Bright students and graduates, unable to find work in their chosen field, are being pinned down in low-paying, dead-end jobs by the anvil of student debt. That threatens the prosperity of the state and the nation. And student debt is driving young people away from careers in the public sector and elsewhere where the pay tends to be low. That’s bad for society.
Nowhere is the situation worse than in New Hampshire, whose graduates, at $31,048, lead the nation in the amount of debt owed. And no state is making the situation worse faster than New Hampshire, which this year slashed funding for higher education by 48 percent, the biggest percentage reduction in the nation.
Nationally, total student debt now tops $1 trillion, not counting the money owed by parents on behalf of their children. That’s more money than Americans owe credit card companies. And student debt, unlike debt from mortgages or credit cards, can’t be discharged by bankruptcy. Borrowers who don’t pay will be dunned mercilessly by collection agencies forever and may have their wages garnished, tax refunds confiscated or professional licenses revoked.
President Obama recently took a tiny step toward addressing the problem with an executive order. Borrowers of government loans or loans backed by government will be able to consolidate them and see a small reduction in the interest rate they’re charged. Education debtors will be expected to pay 10 percent of their income toward discharging their obligation, down from 15 percent, and outstanding debt will be forgiven after 20 years, down from 25. The latter change won’t help anyone for years, and the others will only reduce most student loan payments by a few dollars per month for a small number of debtors. Much more must be done.

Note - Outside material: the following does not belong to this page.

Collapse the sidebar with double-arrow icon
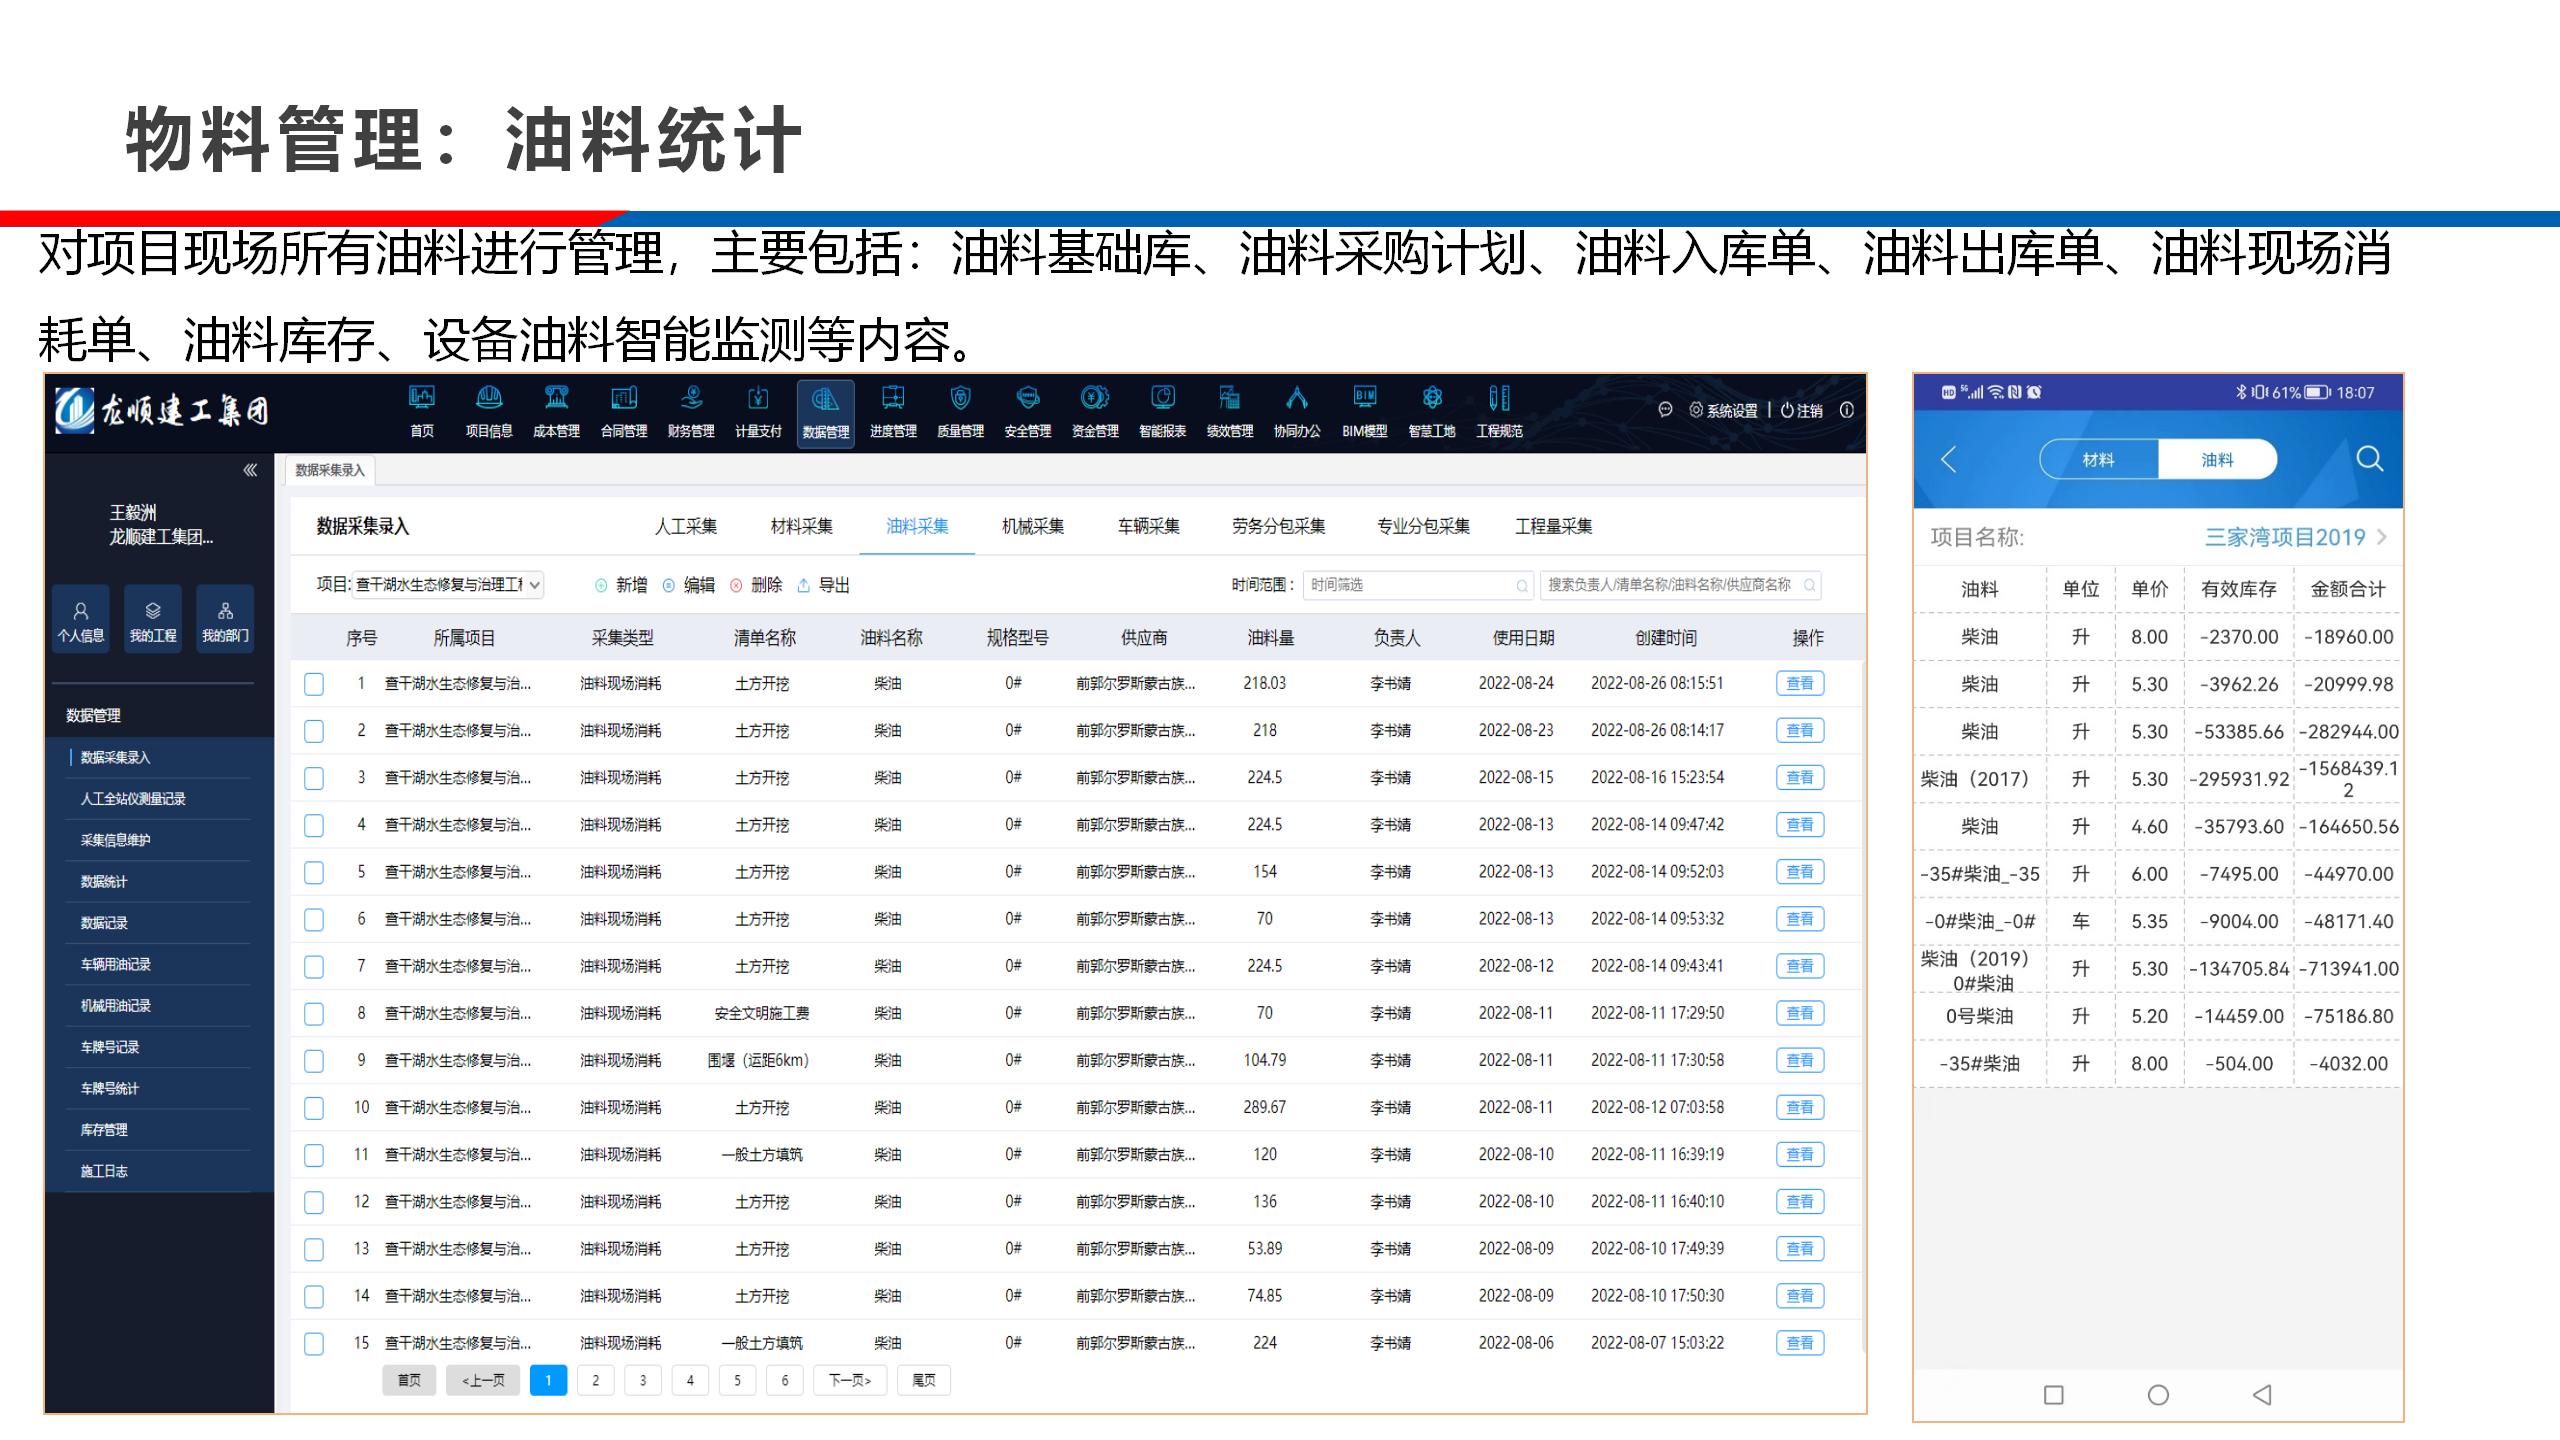 click(x=250, y=470)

The Legislature’s massive cut in funding for the university system was a foolhardy move that will accelerate the movement of the state’s brightest students out of state. New Hampshire is one of the wealthiest states in the nation, but it won’t be for long if it fails to educate the young workers employers need and the young graduates who will be their generation’s job creators.
The federal laws that forbid discharging bank loans for education through bankruptcy were written by a banking industry and enacted in 2005. Private student loans, as opposed to government loans using taxpayer money, do not deserve to be treated differently from loans for cars, homes or other debt. Congress has before it bills that would treat private student loans like any other obligation. Those bills should be passed.
If private student debt is dischargeable, lenders will be far more cautious and interest rates for education loans will rise. That will steer students away from for-profit colleges, which account for half all loan defaults, and they will seek lower-cost options like attending a community college. But that’s a better fate than being 23 years old, $30,000 or $40,000 in debt and stuck in a minimumwage job with no benefits.
High college costs are freezing out qualified students that the nation needs to educate to compete in a global economy. Earlier this year, University of New Hampshire President Mark Huddleston cited a projection that showed that a decade from now it will cost the average New Hampshire household three-quarters of its disposable income to send just one child to UNH. Colleges must find a way to cut costs while continuing to provide students with a high quality education. The alternative, asking students and their families to go even deeper in hock, isn’t an option.